-- Begin Given data --
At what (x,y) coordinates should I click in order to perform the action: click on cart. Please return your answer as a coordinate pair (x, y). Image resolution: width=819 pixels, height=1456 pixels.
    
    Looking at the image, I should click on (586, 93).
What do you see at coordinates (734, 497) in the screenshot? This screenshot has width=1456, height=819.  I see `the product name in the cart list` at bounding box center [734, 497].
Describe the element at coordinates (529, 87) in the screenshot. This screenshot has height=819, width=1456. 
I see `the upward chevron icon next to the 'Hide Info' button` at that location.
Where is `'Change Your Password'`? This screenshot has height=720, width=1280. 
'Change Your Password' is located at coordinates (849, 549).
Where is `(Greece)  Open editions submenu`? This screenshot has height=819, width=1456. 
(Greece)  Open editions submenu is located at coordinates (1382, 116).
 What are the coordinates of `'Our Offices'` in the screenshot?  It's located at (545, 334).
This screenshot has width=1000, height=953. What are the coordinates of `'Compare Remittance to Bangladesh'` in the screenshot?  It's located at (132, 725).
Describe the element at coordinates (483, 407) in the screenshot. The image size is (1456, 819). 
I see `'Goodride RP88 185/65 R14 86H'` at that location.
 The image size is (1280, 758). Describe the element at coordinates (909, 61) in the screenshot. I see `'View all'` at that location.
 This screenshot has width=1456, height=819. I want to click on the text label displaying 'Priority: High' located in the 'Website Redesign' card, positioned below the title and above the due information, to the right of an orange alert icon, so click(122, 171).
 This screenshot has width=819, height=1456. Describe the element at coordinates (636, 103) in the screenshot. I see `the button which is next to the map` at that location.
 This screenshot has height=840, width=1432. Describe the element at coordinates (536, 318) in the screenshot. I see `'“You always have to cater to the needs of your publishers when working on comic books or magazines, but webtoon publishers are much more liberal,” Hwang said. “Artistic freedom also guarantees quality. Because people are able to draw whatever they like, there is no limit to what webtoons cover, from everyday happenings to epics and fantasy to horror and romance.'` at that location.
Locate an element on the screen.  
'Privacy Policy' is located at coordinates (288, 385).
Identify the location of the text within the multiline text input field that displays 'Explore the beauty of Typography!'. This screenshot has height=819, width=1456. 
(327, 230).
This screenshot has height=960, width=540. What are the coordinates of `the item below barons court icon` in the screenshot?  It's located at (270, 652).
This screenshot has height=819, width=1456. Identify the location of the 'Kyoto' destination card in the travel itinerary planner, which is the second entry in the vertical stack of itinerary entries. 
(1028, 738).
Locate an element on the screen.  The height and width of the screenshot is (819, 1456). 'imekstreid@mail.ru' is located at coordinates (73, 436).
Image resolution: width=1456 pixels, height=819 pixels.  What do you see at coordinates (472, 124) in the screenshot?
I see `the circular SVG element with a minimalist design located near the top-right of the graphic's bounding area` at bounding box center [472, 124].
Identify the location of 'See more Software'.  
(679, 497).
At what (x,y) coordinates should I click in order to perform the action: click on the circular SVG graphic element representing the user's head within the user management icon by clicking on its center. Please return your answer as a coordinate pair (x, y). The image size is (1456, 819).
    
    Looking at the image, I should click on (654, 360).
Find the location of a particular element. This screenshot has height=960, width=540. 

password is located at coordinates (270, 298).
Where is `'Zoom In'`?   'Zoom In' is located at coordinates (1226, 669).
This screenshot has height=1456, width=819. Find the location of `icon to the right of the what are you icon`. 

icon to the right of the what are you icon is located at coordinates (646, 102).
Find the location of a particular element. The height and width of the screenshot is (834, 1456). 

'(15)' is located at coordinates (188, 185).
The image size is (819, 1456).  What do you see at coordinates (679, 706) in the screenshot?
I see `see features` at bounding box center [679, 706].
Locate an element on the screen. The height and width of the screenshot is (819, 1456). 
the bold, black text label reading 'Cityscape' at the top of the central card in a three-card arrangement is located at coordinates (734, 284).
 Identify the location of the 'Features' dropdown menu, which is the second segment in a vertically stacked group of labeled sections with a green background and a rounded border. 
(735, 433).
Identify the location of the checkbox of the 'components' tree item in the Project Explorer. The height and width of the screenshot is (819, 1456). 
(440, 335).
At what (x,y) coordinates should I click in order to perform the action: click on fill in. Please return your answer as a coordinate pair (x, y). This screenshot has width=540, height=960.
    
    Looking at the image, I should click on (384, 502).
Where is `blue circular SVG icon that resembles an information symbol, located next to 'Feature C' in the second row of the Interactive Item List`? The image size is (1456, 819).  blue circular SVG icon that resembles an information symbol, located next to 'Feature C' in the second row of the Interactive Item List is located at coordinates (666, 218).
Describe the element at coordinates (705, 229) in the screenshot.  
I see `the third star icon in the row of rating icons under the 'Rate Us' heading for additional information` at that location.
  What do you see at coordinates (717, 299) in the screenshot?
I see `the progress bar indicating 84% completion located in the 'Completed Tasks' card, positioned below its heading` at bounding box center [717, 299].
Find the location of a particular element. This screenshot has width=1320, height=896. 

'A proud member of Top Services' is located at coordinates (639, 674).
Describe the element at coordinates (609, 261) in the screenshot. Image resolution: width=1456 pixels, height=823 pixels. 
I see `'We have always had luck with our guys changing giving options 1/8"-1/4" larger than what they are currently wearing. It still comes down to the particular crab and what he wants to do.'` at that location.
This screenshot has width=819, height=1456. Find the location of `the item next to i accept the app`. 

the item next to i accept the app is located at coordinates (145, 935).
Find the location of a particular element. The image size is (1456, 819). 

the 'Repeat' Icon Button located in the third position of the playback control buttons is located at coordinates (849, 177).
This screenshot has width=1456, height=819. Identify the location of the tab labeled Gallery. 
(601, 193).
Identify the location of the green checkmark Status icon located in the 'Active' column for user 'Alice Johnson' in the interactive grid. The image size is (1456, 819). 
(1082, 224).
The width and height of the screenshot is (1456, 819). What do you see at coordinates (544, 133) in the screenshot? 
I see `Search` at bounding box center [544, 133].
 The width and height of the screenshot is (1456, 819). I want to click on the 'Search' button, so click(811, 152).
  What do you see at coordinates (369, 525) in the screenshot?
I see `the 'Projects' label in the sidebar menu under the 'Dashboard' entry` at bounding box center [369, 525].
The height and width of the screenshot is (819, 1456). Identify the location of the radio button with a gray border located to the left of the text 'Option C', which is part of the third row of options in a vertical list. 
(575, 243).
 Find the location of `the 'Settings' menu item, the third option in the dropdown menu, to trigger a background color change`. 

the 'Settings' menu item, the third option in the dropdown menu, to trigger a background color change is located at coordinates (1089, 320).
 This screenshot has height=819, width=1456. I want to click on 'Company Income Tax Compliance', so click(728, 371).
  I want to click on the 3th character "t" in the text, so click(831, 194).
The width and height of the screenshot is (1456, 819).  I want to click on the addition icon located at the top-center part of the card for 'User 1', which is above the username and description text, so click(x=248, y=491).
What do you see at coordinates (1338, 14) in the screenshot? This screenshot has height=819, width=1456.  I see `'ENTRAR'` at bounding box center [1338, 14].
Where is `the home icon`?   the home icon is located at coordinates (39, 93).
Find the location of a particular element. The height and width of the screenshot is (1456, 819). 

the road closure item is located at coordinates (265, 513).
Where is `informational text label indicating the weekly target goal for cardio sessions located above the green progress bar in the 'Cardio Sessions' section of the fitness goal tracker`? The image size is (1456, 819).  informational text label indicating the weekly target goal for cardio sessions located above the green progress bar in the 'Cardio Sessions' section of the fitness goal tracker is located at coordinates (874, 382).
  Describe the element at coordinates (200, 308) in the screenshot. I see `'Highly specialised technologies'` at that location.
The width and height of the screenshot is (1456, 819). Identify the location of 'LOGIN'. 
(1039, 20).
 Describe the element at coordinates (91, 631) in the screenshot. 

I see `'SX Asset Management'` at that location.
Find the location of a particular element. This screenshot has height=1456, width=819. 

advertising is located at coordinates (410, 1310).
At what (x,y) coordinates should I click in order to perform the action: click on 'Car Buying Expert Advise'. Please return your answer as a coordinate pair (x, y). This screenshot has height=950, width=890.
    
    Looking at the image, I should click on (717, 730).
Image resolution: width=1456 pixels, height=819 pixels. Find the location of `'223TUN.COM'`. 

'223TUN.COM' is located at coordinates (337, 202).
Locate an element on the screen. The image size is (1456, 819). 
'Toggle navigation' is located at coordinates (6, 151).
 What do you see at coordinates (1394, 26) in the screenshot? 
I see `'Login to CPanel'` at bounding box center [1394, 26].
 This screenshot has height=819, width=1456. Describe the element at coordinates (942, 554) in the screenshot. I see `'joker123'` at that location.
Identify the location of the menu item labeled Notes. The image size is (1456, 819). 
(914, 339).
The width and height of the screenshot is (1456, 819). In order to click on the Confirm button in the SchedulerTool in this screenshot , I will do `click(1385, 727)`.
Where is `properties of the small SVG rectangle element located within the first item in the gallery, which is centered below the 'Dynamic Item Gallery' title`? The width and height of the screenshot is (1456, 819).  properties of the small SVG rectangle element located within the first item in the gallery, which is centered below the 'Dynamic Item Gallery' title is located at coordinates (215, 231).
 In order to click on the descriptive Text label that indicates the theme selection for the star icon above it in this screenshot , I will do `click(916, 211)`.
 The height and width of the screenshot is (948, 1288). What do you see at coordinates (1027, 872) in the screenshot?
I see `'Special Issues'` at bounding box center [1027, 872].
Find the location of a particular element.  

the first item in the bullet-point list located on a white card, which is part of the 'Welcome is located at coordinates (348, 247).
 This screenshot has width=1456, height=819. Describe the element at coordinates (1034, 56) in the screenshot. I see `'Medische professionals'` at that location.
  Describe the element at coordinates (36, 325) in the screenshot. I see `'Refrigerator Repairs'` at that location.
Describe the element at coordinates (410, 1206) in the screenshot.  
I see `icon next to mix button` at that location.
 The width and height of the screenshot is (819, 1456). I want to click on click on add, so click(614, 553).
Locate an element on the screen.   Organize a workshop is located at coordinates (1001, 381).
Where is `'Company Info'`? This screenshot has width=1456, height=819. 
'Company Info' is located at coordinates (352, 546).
-- End Given data --
**Job**
Retype the entries above word for word, starting at the very first line and ending at the line that contains "Looking at the image, I should click on (586, 93).", with that line included.

**Final result**
At what (x,y) coordinates should I click in order to perform the action: click on cart. Please return your answer as a coordinate pair (x, y). Image resolution: width=819 pixels, height=1456 pixels.
    
    Looking at the image, I should click on (586, 93).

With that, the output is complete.